**Exercise requirements**
Can you convert the material below, starting at the line containing "This screenshot has height=720, width=1280." and ending at the line containing "will click(375, 253).", into a two-column CSV with the columns instruction and response? Put each instruction and its response on one row, each in a single quoted field, with line breaks replaced by spaces.
begin Data section
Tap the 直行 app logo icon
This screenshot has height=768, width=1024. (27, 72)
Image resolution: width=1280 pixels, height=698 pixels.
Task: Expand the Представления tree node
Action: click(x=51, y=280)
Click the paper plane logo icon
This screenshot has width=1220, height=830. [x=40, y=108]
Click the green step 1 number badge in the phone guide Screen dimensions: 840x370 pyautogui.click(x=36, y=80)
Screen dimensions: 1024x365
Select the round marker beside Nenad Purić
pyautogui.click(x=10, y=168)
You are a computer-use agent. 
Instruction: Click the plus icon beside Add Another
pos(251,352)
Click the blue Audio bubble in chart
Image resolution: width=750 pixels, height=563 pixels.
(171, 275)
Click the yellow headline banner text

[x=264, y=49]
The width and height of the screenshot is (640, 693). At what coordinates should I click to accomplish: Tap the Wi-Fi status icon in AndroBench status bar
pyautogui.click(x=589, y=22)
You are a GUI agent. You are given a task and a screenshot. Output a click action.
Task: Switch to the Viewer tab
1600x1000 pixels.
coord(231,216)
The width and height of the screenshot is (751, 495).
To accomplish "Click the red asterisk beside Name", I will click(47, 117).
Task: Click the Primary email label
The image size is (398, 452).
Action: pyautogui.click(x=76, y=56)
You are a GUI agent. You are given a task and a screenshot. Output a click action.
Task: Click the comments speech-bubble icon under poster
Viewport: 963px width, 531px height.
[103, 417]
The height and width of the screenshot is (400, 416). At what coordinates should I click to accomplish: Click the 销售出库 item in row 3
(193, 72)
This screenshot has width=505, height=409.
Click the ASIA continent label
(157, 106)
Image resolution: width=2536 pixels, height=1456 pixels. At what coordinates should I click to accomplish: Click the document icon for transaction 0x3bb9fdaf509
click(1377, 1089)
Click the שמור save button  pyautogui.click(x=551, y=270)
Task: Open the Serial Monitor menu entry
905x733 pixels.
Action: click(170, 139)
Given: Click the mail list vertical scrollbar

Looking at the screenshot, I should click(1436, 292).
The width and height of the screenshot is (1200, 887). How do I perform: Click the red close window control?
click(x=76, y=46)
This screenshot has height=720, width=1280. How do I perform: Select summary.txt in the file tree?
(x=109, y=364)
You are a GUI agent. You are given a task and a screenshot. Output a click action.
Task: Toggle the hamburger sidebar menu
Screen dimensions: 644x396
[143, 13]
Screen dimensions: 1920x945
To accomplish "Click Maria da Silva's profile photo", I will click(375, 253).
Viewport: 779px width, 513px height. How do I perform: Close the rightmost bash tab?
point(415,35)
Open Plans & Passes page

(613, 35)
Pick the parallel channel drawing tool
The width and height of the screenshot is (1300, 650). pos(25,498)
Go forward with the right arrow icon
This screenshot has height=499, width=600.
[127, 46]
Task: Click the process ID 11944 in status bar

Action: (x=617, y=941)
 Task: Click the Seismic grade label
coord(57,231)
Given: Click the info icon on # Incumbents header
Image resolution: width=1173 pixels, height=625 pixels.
end Data section
**Solved problem**
instruction,response
"This screenshot has height=720, width=1280. How do I perform: Select summary.txt in the file tree?","(x=109, y=364)"
"You are a GUI agent. You are given a task and a screenshot. Output a click action. Task: Toggle the hamburger sidebar menu Screen dimensions: 644x396","[143, 13]"
"Screen dimensions: 1920x945 To accomplish ""Click Maria da Silva's profile photo"",","I will click(375, 253)."